I am currently running the two motors off a 9v batter and the sensor off the arduino power supply. This seems to have fixed the problem but I think I have too much power going to the motors because they are seizing up and not taking instructions.
I am not sure what to do about this. Any advice would be greatly appreciated. I am new to electronics.
You need to have a 4.8-6.0 volt (at least 360 milliamp) power supply for the motors. There is a long list of options available: reduce the 9V using a regulator or voltage divider, buy a wallwart that provides 5.0 volts @ 500ma, get a 4 cell battery cage and batteries.
If you're confident you're providing enough power in the correct voltage range then I can think of two possibilities...
The motors were damaged by the 9v
There's a bug in the application
I suggest carefully going through a "servomotor tutorial" to ensure each motor has not been damaged. If each motor works correctly then the problem is very likely a software bug.
I don't think it's a software bug. It works fine with one motor and both motors are sharing the same output pin.
I now have exactly 4.88v going to the motors. I am having the same problem. although when i unplug the motors I am getting a reading of 6v at the voltage regulator.
I am using a 5V regulator to reduce the voltage from the 9v battery. Shouldn't it be reading 5v? Could this be causing the problem but when I plug in the motors I get 4.8..... I apologize but I am new to all this so I would greatly appreciate your explanation.
I tested both motors using the sample sweep application both work so i know the servos are ok.
However, the servos only work when connected directly to the arduino power supply. If I use an external power supply they seize up. I know this is possible because I have done the same configuration in the past with the same code.

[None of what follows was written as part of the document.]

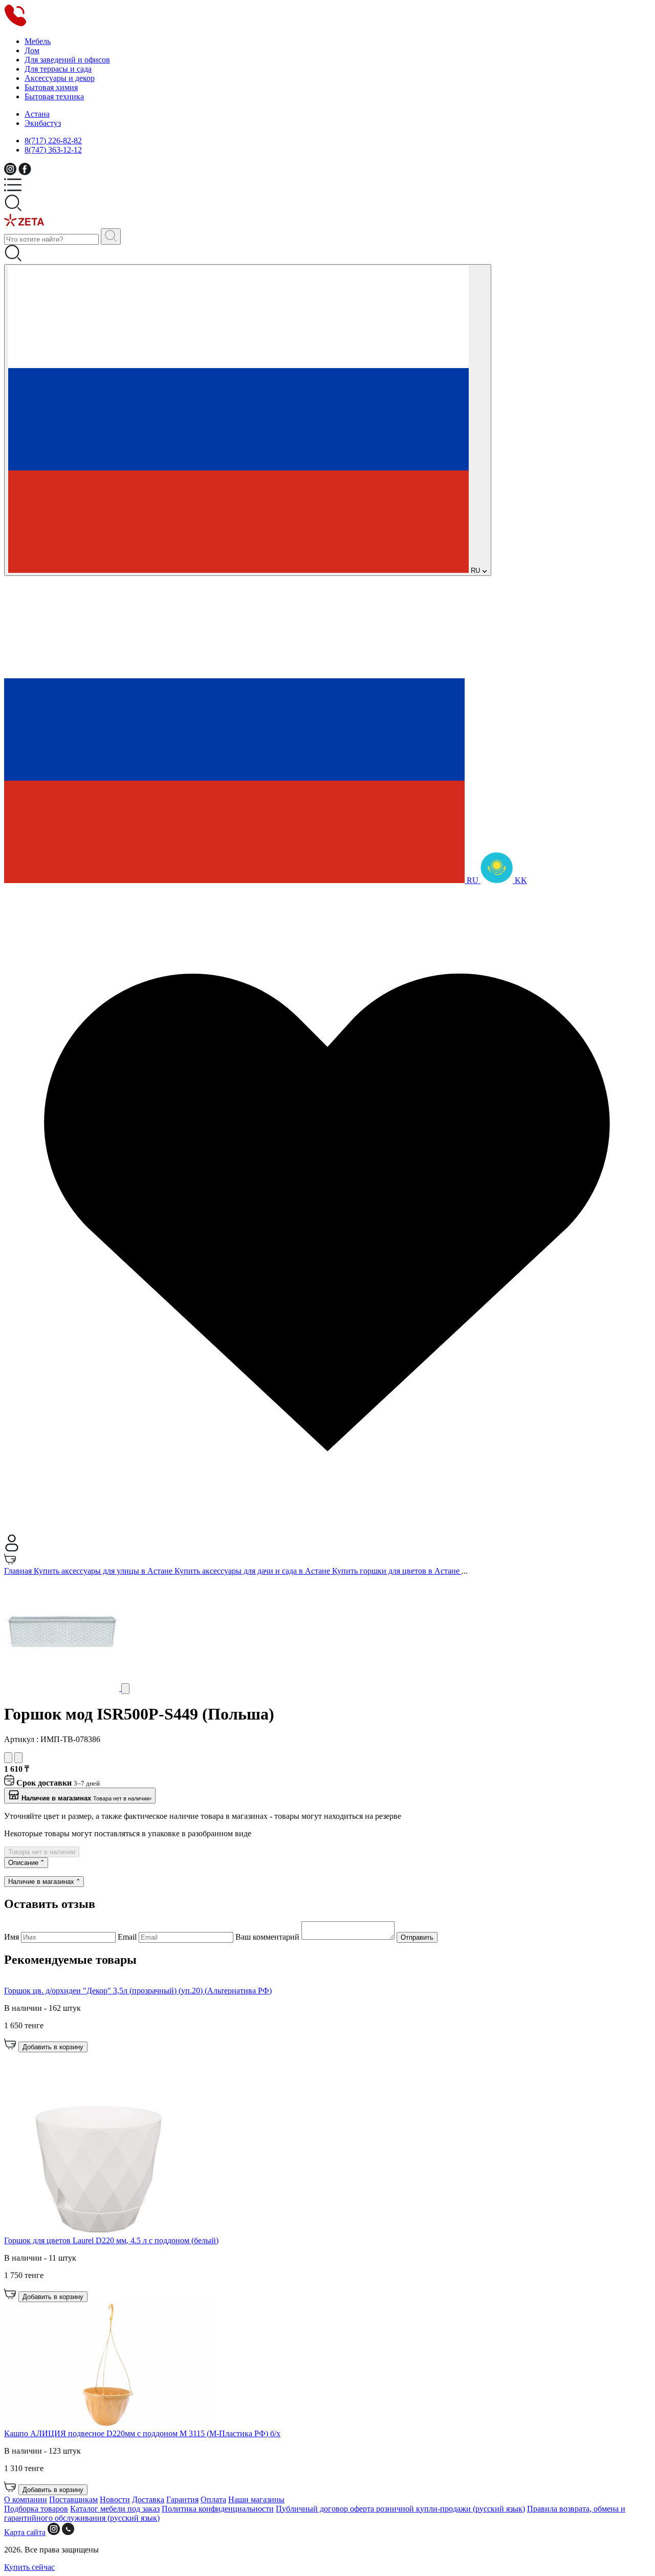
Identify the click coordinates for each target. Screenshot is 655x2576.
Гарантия (182, 2499)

I have checked and it is wired correctly.
I also tried multiple voltage regulators so unless my entire order is defective it's not reducing down to 5v.
Then what you think you are checking is wrong or your regulator is broken.
Have you got capacitors on the input and output? If not it might be oscillating, you do need these as well as the regulator.
Are you measuring it on a meter or a scope?
Have you connected the ground to the arduino ground?